→ **What is being asked**:
Whenever "filter" appears in a line, please copy that line from the data.

──────────────────────────────

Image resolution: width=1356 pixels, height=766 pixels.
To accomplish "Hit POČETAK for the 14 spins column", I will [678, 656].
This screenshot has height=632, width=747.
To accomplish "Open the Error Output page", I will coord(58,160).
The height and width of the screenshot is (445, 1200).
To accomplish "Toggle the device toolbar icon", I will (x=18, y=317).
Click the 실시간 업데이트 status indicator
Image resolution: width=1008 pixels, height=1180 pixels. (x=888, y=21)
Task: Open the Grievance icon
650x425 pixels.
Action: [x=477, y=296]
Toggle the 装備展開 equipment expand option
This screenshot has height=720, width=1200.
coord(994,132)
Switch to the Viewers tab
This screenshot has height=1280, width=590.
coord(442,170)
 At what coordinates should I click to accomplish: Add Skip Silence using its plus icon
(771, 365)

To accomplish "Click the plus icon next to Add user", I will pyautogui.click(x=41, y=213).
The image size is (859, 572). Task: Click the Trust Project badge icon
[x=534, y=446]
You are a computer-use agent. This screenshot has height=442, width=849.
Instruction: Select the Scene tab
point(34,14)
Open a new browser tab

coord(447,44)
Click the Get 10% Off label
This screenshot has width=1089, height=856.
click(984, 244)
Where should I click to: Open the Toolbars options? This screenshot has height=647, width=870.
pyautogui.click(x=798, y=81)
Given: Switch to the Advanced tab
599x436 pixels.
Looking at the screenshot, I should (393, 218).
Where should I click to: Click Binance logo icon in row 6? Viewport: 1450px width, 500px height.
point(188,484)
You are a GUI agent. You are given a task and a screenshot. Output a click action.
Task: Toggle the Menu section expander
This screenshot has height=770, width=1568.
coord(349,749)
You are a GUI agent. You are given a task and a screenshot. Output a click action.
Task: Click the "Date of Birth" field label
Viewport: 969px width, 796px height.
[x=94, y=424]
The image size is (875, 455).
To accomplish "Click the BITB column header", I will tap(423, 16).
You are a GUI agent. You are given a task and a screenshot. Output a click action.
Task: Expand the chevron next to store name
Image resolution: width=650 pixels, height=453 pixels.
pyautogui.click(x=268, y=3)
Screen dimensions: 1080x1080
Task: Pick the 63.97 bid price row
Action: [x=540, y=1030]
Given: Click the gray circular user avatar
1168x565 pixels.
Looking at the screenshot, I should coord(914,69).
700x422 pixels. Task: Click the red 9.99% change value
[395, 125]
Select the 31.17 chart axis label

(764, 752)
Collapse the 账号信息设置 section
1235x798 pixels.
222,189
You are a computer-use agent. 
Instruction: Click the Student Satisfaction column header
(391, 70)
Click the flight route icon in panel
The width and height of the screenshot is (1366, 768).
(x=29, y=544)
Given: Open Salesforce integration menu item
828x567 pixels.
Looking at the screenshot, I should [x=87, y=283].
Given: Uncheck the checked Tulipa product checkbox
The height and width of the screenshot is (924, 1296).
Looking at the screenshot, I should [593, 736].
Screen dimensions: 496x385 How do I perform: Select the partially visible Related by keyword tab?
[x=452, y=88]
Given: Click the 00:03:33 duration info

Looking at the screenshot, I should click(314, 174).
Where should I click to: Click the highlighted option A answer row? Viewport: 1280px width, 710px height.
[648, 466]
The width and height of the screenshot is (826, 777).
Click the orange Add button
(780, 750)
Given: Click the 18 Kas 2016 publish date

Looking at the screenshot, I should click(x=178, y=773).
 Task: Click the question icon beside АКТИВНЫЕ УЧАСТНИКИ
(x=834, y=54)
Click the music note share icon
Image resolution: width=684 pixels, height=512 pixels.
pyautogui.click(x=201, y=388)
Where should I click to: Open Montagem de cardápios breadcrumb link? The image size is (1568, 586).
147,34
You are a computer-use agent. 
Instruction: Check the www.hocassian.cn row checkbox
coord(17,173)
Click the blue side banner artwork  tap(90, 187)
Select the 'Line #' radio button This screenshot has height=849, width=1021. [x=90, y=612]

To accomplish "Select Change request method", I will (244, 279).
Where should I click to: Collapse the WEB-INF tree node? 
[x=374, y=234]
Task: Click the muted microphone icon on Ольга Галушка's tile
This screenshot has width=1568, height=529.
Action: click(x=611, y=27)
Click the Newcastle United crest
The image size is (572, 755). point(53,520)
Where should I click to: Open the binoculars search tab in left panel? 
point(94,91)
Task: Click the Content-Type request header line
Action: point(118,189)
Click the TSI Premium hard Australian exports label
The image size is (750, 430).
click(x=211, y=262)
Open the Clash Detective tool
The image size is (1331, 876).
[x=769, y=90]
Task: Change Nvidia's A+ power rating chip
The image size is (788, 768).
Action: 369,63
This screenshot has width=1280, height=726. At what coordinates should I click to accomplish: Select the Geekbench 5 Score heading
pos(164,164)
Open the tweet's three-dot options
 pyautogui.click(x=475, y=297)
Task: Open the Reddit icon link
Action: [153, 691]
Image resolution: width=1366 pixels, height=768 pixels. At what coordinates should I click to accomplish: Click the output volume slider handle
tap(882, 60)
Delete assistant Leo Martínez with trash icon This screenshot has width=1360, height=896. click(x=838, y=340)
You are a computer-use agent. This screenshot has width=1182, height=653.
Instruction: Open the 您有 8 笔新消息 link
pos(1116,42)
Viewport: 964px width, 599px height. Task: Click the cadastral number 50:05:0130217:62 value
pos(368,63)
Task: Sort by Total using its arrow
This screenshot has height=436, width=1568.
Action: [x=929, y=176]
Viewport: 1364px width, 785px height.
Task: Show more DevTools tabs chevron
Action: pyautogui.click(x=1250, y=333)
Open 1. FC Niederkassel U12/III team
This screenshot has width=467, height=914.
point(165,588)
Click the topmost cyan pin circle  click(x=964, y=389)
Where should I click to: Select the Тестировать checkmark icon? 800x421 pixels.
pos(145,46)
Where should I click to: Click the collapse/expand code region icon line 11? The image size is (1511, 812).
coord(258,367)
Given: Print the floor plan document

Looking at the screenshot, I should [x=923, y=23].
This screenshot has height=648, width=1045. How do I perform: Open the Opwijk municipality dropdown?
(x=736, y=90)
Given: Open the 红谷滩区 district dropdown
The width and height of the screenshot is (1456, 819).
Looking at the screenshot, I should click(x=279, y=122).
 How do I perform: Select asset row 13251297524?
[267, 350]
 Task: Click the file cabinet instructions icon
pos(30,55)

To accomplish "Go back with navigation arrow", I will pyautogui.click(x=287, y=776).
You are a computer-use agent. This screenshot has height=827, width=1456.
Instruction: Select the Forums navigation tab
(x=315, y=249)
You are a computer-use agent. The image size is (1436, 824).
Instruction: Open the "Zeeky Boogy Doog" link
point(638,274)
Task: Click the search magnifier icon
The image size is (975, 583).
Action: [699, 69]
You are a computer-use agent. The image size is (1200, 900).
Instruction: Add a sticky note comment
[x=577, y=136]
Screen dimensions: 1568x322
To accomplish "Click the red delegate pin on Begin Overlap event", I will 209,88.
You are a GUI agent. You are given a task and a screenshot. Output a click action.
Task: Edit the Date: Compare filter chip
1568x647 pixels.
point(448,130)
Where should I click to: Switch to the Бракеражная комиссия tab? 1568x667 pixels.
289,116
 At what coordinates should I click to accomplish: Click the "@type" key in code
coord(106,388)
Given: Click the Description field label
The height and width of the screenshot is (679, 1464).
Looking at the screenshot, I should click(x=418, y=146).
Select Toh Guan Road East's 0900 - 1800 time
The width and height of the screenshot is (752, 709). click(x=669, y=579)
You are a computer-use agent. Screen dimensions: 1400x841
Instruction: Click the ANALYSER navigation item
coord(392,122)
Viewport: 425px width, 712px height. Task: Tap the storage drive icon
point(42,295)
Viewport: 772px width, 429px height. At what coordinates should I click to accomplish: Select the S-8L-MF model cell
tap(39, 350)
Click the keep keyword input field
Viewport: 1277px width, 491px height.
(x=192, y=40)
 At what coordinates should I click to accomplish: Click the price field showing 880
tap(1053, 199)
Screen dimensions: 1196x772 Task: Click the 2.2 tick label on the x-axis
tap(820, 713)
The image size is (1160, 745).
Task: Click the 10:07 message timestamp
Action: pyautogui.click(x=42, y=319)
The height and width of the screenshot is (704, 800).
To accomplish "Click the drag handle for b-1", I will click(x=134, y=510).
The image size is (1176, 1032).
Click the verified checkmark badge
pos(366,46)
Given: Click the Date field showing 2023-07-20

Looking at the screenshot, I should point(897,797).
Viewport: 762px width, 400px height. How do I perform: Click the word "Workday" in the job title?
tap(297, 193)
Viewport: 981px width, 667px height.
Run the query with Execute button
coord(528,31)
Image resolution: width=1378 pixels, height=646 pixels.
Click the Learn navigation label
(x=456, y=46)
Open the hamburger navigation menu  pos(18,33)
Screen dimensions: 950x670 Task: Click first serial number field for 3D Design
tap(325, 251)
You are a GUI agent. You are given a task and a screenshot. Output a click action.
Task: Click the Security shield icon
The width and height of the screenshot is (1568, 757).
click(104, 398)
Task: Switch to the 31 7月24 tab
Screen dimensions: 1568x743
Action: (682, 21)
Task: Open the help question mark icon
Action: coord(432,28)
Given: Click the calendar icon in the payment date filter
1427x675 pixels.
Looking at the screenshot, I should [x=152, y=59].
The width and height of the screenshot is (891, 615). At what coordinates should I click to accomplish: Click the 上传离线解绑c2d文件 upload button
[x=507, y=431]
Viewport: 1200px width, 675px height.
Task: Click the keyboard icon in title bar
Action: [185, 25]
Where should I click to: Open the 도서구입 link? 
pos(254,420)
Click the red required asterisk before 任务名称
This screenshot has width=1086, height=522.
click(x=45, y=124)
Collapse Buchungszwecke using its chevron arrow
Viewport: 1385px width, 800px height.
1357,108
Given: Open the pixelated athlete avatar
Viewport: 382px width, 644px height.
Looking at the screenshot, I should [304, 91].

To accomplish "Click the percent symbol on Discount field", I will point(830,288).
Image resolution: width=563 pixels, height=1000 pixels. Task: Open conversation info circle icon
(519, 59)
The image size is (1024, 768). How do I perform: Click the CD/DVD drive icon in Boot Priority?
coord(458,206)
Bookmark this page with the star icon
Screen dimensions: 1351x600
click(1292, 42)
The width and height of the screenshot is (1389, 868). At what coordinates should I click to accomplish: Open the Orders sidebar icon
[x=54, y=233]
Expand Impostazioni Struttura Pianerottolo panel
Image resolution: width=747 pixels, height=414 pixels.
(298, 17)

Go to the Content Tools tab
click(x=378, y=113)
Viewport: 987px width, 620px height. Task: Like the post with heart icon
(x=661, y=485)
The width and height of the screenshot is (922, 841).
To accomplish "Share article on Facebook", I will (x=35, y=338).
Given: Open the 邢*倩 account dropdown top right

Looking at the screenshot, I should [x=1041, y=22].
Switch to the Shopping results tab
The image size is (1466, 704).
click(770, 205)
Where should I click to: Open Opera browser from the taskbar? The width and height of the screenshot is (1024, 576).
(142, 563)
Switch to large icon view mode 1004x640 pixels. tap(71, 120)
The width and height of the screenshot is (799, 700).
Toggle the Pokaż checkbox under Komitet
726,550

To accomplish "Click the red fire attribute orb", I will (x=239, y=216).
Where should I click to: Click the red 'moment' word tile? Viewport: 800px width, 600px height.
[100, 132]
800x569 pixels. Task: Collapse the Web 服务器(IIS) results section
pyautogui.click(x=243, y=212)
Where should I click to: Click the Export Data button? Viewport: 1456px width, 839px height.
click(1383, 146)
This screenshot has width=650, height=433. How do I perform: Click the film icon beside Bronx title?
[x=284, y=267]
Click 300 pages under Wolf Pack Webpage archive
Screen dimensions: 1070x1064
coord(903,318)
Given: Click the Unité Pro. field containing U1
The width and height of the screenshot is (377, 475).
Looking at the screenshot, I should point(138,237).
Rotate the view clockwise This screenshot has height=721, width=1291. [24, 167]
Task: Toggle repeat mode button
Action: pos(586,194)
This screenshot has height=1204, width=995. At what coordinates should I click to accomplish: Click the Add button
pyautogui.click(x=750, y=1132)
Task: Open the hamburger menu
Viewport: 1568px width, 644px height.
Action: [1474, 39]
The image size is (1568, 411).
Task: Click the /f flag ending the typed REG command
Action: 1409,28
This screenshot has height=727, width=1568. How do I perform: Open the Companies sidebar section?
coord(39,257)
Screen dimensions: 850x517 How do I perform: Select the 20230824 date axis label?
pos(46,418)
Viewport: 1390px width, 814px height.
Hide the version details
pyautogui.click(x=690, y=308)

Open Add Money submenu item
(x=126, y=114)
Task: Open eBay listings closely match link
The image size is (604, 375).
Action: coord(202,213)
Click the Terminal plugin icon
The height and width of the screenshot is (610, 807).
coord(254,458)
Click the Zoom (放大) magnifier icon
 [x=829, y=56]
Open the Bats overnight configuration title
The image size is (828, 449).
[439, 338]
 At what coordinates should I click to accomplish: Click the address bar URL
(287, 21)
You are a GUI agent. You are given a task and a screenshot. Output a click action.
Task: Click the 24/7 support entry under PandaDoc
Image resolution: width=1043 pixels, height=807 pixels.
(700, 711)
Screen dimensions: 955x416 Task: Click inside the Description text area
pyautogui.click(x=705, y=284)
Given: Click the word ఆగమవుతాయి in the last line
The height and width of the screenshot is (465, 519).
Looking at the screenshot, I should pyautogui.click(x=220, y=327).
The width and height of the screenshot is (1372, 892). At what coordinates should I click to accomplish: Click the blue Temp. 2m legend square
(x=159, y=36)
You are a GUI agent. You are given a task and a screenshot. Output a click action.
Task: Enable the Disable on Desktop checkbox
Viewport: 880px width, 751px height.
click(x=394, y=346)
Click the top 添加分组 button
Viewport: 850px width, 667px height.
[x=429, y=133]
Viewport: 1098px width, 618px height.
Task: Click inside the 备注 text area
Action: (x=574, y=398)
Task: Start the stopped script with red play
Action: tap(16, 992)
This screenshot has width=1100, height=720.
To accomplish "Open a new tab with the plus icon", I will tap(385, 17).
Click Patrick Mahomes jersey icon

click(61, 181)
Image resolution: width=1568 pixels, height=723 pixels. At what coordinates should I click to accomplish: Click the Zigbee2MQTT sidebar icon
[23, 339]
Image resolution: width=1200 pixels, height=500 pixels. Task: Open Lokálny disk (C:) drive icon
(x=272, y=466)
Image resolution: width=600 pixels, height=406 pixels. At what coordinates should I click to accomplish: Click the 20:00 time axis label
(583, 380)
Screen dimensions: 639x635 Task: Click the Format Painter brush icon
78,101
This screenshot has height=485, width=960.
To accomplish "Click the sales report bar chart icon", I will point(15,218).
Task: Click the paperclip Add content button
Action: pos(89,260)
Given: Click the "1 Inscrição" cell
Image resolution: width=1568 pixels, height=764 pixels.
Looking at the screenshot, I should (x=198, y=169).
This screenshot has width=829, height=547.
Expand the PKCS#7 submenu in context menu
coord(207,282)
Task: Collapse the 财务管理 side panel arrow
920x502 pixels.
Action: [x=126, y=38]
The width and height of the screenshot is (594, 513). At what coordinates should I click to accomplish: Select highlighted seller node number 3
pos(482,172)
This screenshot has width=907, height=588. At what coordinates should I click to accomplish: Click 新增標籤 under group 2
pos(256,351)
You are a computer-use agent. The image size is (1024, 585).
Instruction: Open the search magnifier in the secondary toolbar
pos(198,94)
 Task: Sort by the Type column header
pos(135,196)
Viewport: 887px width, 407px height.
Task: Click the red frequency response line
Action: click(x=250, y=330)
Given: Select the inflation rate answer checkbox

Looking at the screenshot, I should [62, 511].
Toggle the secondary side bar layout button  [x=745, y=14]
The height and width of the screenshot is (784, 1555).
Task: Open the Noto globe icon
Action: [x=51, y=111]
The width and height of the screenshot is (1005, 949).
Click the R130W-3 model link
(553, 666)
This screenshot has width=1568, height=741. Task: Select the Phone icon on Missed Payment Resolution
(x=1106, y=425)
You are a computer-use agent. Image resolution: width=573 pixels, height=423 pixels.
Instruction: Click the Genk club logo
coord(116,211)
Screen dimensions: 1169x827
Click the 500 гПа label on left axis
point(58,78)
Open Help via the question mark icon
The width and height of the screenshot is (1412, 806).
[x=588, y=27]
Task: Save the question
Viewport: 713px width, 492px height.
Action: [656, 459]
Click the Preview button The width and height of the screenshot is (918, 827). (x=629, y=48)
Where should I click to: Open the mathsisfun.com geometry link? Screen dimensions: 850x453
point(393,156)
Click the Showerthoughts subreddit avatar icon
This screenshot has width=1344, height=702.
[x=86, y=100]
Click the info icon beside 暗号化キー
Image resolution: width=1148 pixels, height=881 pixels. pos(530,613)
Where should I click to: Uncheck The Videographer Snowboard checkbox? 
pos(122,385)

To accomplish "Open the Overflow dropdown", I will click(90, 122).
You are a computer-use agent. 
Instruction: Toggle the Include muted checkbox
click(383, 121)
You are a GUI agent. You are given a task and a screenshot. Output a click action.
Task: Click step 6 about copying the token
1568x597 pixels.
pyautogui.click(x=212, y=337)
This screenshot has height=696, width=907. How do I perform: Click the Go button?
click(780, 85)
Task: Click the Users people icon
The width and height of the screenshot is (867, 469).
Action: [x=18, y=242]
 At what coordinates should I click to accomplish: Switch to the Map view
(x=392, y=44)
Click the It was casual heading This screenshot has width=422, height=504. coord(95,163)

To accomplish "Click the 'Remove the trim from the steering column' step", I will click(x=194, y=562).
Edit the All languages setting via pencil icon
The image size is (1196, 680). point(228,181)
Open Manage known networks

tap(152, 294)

──────────────────────────────

→ **Response area**:
Task: Edit the Date: Compare filter chip
Given: Click the calendar icon in the payment date filter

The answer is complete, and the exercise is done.